Task item: Repeat the data in full and exactly. Leave the pictures out.

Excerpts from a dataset

####################

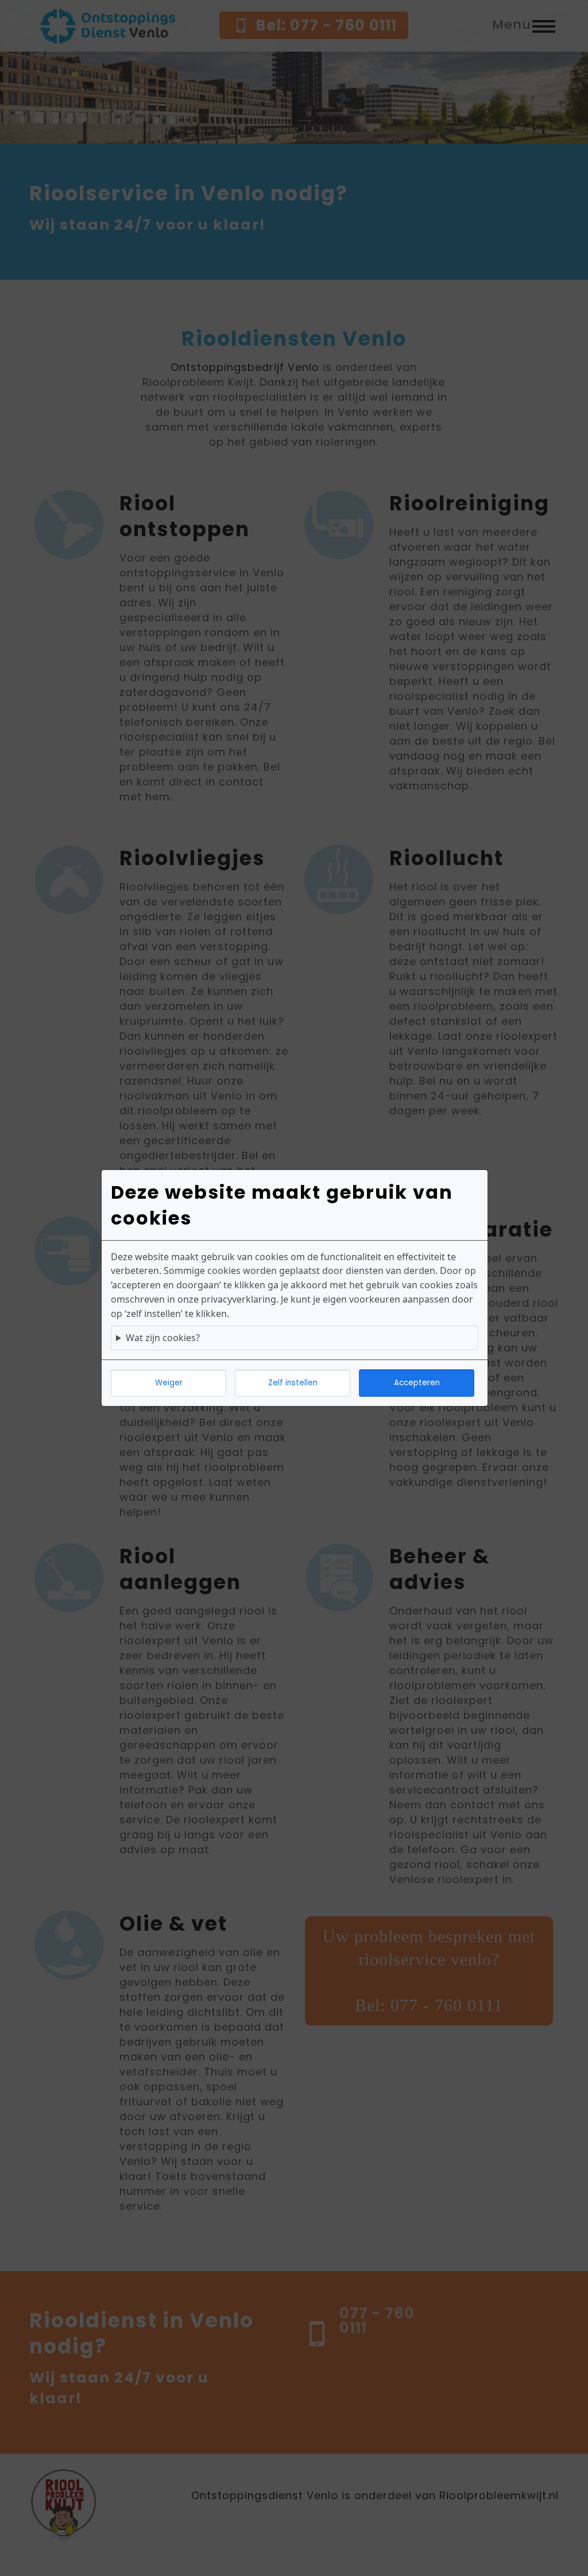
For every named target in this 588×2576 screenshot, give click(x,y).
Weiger (169, 1382)
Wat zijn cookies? (163, 1337)
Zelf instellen (293, 1382)
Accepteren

####################

The completed task:
For every named target in this 588×2576 screenshot, give click(x,y).
Weiger (169, 1382)
Wat zijn cookies? (163, 1337)
Zelf instellen (293, 1382)
Accepteren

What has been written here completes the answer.